An exact copy of all entries is required.

* _Data provided_:
********

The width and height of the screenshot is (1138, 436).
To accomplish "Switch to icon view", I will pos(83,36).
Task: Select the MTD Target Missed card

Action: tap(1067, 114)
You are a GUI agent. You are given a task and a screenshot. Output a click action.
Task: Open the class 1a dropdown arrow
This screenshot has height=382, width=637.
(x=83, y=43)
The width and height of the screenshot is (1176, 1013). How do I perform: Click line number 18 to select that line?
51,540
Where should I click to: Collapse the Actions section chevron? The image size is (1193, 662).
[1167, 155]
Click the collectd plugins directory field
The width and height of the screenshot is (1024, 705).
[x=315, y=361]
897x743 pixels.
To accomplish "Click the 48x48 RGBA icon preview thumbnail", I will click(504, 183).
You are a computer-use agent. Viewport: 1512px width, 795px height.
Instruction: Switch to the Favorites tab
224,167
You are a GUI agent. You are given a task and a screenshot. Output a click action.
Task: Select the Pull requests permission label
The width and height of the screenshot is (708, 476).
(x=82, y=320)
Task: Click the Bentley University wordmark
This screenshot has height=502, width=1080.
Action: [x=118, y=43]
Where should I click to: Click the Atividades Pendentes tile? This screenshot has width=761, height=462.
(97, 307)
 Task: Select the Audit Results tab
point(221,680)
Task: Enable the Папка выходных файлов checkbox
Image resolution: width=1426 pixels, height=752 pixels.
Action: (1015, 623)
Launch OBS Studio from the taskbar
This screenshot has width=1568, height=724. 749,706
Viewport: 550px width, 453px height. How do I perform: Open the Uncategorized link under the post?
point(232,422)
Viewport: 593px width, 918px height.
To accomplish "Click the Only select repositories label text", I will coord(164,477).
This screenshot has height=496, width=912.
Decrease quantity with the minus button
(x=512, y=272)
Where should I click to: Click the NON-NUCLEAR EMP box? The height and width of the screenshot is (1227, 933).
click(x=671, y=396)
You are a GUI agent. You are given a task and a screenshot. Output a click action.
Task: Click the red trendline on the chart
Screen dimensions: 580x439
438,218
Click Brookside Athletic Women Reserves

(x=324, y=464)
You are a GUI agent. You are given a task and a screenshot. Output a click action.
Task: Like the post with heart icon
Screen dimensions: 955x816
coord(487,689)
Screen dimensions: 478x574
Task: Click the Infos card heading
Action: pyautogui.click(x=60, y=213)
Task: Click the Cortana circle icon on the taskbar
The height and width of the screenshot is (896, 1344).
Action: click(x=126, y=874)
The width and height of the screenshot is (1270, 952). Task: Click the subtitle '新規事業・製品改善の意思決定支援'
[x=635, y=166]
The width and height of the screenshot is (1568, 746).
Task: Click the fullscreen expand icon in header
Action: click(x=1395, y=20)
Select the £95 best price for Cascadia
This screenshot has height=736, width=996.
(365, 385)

********

* _Exercise solution_:
The width and height of the screenshot is (1138, 436).
To accomplish "Switch to icon view", I will pos(83,36).
Task: Select the MTD Target Missed card

Action: tap(1067, 114)
You are a GUI agent. You are given a task and a screenshot. Output a click action.
Task: Open the class 1a dropdown arrow
This screenshot has height=382, width=637.
(x=83, y=43)
The width and height of the screenshot is (1176, 1013). How do I perform: Click line number 18 to select that line?
51,540
Where should I click to: Collapse the Actions section chevron? The image size is (1193, 662).
[1167, 155]
Click the collectd plugins directory field
The width and height of the screenshot is (1024, 705).
[x=315, y=361]
897x743 pixels.
To accomplish "Click the 48x48 RGBA icon preview thumbnail", I will click(504, 183).
You are a computer-use agent. Viewport: 1512px width, 795px height.
Instruction: Switch to the Favorites tab
224,167
You are a GUI agent. You are given a task and a screenshot. Output a click action.
Task: Select the Pull requests permission label
The width and height of the screenshot is (708, 476).
(x=82, y=320)
Task: Click the Bentley University wordmark
This screenshot has height=502, width=1080.
Action: [x=118, y=43]
Where should I click to: Click the Atividades Pendentes tile? This screenshot has width=761, height=462.
(97, 307)
 Task: Select the Audit Results tab
point(221,680)
Task: Enable the Папка выходных файлов checkbox
Image resolution: width=1426 pixels, height=752 pixels.
Action: (1015, 623)
Launch OBS Studio from the taskbar
This screenshot has width=1568, height=724. 749,706
Viewport: 550px width, 453px height. How do I perform: Open the Uncategorized link under the post?
point(232,422)
Viewport: 593px width, 918px height.
To accomplish "Click the Only select repositories label text", I will coord(164,477).
This screenshot has height=496, width=912.
Decrease quantity with the minus button
(x=512, y=272)
Where should I click to: Click the NON-NUCLEAR EMP box? The height and width of the screenshot is (1227, 933).
click(x=671, y=396)
You are a GUI agent. You are given a task and a screenshot. Output a click action.
Task: Click the red trendline on the chart
Screen dimensions: 580x439
438,218
Click Brookside Athletic Women Reserves

(x=324, y=464)
You are a GUI agent. You are given a task and a screenshot. Output a click action.
Task: Like the post with heart icon
Screen dimensions: 955x816
coord(487,689)
Screen dimensions: 478x574
Task: Click the Infos card heading
Action: pyautogui.click(x=60, y=213)
Task: Click the Cortana circle icon on the taskbar
The height and width of the screenshot is (896, 1344).
Action: click(x=126, y=874)
The width and height of the screenshot is (1270, 952). Task: Click the subtitle '新規事業・製品改善の意思決定支援'
[x=635, y=166]
The width and height of the screenshot is (1568, 746).
Task: Click the fullscreen expand icon in header
Action: click(x=1395, y=20)
Select the £95 best price for Cascadia
This screenshot has height=736, width=996.
(365, 385)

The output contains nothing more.